A systematic futures trading system built on 14 peer-reviewed research papers spanning market microstructure, time-series momentum, volatility forecasting, and statistical validation.
Four non-negotiable principles that constrain every design decision in the system.
Price is the only ground truth. When any analytical output contradicts observed price behavior, the analysis is wrong. Informed by Bouchaud, Farmer & Lillo (2009): most market information comes from supply and demand dynamics, not external news.
The primary objective is surviving long enough for edge to compound. Every strategy must pass the Deflated Sharpe Ratio test (Bailey & López de Prado, 2014), which corrects for selection bias under multiple testing. Position sizing uses a conservative fraction of the Kelly Criterion—maintaining a safety margin against edge overestimation.
Every component is independently testable and replaceable. The processing interface remains invariant whether consuming historical data or live market feeds. Validated through CPCV (López de Prado, 2018), which demands performance be testable across combinatorial data splits.
A portion of each position takes a fixed exit for base-rate profitability. The remainder trails with a wider stop, capturing the full extent of trending moves. Consistent with Moskowitz, Ooi & Pedersen (2012): time-series momentum in futures persists for 1–12 months. The system’s job is to stay in the trade long enough to capture that persistence.
Every trade passes through a multi-layer pipeline. No single signal triggers execution—multiple independent conditions must converge before capital is deployed. The majority of candidate signals are rejected at the first layer.

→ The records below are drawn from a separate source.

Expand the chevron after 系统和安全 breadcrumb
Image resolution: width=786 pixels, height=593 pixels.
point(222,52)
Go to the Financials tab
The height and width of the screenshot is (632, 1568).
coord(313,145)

Multiple higher timeframes must confirm directional alignment before the execution layer considers any entry. This gate draws from research on time-series momentum persistence in futures markets (Moskowitz, Ooi & Pedersen, 2012) and the empirical finding that order flow exhibits long memory across timescales (Bouchaud, Farmer & Lillo, 2009). The gate is the system’s most powerful filter—the majority of candidate signals never pass it.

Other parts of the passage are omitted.